#### Extract to read:

.....

Based on the same technology used for other pathogens.

2

80% efficacy reported.

3

100% efficacy reported.

4

100% efficacy reported.

5

40% efficacy reported.

3.1. Immunogenicity studies

3.1.1. DNA vaccines

A DNA vaccine expressing the entire M genome segment of CCHFV has been developed [100]. Following vaccination alone or in combination with other DNA vaccines against Rift Valley fever virus, tick-borne encephalitis virus and Hantaan virus, neutralising antibodies were only detected in around half of the treated mice, with immune precipitation demonstrating antibodies recognising both Gn and Gc [100]. Studies with this CCHFV DNA vaccine were limited to immunogenicity assessment by serological assay, as a suitable model of disease was not available at the time. Recently, a DNA vaccine coding for CCHFV Gc, Gn and NP demonstrated induction of both humoral and cell-mediated immune responses which elicited complete protection from lethal disease in a mouse model [91].

.....

#### Dataset content:
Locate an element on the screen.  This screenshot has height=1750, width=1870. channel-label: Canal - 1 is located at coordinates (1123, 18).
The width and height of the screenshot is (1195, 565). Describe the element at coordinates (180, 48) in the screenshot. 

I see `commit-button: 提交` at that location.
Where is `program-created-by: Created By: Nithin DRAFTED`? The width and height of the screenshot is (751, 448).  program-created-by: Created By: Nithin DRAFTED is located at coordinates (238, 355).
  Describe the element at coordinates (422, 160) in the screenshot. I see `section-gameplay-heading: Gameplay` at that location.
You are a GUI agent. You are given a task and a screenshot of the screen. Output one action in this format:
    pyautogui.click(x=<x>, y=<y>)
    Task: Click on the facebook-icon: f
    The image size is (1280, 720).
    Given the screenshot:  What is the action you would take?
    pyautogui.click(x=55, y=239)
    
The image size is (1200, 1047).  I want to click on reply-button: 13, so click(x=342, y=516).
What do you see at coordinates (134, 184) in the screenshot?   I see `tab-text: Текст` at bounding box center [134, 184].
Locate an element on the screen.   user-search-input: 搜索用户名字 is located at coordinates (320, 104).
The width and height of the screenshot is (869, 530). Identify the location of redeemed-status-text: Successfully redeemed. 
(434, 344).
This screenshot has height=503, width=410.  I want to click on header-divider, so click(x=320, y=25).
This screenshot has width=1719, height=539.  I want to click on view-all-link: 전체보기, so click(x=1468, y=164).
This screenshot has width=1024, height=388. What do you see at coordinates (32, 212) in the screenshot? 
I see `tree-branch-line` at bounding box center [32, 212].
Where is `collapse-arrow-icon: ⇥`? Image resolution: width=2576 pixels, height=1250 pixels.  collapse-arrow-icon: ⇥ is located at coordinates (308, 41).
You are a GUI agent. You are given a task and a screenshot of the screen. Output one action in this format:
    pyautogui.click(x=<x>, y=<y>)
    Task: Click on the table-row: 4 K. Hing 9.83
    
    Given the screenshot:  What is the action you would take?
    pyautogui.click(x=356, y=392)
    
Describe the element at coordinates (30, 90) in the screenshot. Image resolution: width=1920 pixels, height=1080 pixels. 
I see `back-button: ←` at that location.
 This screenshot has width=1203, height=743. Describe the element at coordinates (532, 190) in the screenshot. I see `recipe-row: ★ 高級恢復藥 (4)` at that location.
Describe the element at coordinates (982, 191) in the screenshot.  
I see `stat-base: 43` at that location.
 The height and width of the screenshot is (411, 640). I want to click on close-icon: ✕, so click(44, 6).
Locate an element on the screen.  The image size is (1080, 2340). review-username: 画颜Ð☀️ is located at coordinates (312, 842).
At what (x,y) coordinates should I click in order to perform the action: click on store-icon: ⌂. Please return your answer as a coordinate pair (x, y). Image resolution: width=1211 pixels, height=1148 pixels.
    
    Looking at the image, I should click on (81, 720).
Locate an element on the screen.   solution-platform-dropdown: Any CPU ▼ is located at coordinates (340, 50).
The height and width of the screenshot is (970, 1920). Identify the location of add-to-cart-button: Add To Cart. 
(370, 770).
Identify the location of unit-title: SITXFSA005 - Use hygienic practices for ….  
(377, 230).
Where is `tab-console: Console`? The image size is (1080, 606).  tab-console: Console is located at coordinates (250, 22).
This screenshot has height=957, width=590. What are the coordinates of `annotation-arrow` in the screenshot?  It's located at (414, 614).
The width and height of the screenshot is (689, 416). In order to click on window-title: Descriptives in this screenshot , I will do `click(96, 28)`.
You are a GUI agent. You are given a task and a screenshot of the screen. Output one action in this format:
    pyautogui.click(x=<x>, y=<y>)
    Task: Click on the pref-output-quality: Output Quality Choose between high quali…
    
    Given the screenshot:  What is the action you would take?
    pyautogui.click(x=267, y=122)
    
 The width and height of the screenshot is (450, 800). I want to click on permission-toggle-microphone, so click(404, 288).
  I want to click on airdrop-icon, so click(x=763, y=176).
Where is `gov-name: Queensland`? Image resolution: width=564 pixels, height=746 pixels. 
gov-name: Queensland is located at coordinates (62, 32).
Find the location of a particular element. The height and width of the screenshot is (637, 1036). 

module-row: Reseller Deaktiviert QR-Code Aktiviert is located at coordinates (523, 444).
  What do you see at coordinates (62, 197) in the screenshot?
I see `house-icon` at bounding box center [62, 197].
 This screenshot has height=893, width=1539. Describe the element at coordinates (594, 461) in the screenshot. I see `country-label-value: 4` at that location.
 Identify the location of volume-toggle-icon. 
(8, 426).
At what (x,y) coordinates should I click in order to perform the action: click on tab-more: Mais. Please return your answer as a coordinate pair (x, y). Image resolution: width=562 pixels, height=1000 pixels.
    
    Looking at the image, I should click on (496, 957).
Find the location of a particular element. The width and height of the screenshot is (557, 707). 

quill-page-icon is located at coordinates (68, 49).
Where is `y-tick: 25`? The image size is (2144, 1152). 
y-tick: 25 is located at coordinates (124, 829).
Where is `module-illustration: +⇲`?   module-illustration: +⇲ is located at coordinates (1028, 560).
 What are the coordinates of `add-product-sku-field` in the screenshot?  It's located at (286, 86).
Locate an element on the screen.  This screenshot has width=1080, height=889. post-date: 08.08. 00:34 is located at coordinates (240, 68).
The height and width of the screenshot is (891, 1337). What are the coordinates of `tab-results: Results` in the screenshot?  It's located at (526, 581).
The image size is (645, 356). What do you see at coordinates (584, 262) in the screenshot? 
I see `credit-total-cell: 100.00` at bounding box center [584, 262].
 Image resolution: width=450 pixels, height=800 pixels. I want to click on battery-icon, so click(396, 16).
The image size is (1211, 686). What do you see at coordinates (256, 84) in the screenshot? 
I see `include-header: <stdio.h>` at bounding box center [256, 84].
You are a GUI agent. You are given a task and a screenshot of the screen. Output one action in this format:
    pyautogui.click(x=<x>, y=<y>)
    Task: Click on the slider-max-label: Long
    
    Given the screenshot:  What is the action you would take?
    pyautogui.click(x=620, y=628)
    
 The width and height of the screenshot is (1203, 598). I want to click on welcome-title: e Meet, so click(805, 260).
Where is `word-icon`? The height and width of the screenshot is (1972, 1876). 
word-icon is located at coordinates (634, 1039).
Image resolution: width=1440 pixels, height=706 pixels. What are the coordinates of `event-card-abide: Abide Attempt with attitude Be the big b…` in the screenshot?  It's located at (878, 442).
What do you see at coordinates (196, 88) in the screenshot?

.....

#### Set of tasks:
1. Retype the part of the passage on CCHFV vaccines that begins at the words "40% efficacy reported." and stops after the words "mouse model [91].".
2. According to the passage on CCHFV vaccines, which viruses other than CCHFV did the other DNA vaccines target when given in combination with the CCHFV DNA vaccine?
3. Continue the passage on CCHFV vaccines from its final sentence.

#### Numbered responses:
1.
40% efficacy reported.

3.1. Immunogenicity studies

3.1.1. DNA vaccines

A DNA vaccine expressing the entire M genome segment of CCHFV has been developed [100]. Following vaccination alone or in combination with other DNA vaccines against Rift Valley fever virus, tick-borne encephalitis virus and Hantaan virus, neutralising antibodies were only detected in around half of the treated mice, with immune precipitation demonstrating antibodies recognising both Gn and Gc [100]. Studies with this CCHFV DNA vaccine were limited to immunogenicity assessment by serological assay, as a suitable model of disease was not available at the time. Recently, a DNA vaccine coding for CCHFV Gc, Gn and NP demonstrated induction of both humoral and cell-mediated immune responses which elicited complete protection from lethal disease in a mouse model [91].

2. Rift Valley fever virus, tick-borne encephalitis virus and Hantaan virus.

3.
3.1.2. Plant expressed vaccines

Another approach to vaccination against CCHFV has been to develop methods to reduce virus levels in animals which play a critical role in the transmission cycle [102], although animals do not show clinical signs of disease [103]. The Gn and Gc coding regions of CCHFV have been manipulated into plant cloning vectors and subsequently expressed in transgenic tobacco plants. The leaves and roots were then fed to mice, leading to oral/mucosal immunisation and the induction of an antigen-specific humoral response [79]. However, serum antibody levels measured by ELISA were relatively low in fed groups (1:256) and required boosting to increase the response (1:32,000) [79]. Unfortunately this study did not have access to an animal model of CCHF disease and no efficacy studies were performed. It is noteworthy that with the transgenic plant vaccine, only the Gn and Gc were included and no other parts of the CCHFV M segment.

3.1.3. Inactivated vaccines

Until recently, data on the immune response to the Bulgarian mouse brain derived vaccine were limited. However, in 2010 a study of eight vaccinees was published, demonstrating T-cell activity and humoral responses [64]. Repeat dosing was required for the antibody to demonstrate neutralisation activity and increase T-cell responses, suggesting that booster vaccinations may be required to confer protective immunity [64]. Whilst this data provides evidence on the immune response, efficacy data on the vaccine is still not published.

In an attempt to avoid the regulatory complications of a mouse brain derived vaccine, a purified, formalin inactivated preparation of CCHFV derived from cell culture was published in 2015 [97]. Vaccination required the use of alum adjuvant and although the data showed that this vaccine was able to induce neutralising antibodies, no studies of T cell immunity were performed. However, efficacy in the IFNAR−/− mouse model of CCHF was carried out showing that 80% of mice were protected from an otherwise lethal challenge.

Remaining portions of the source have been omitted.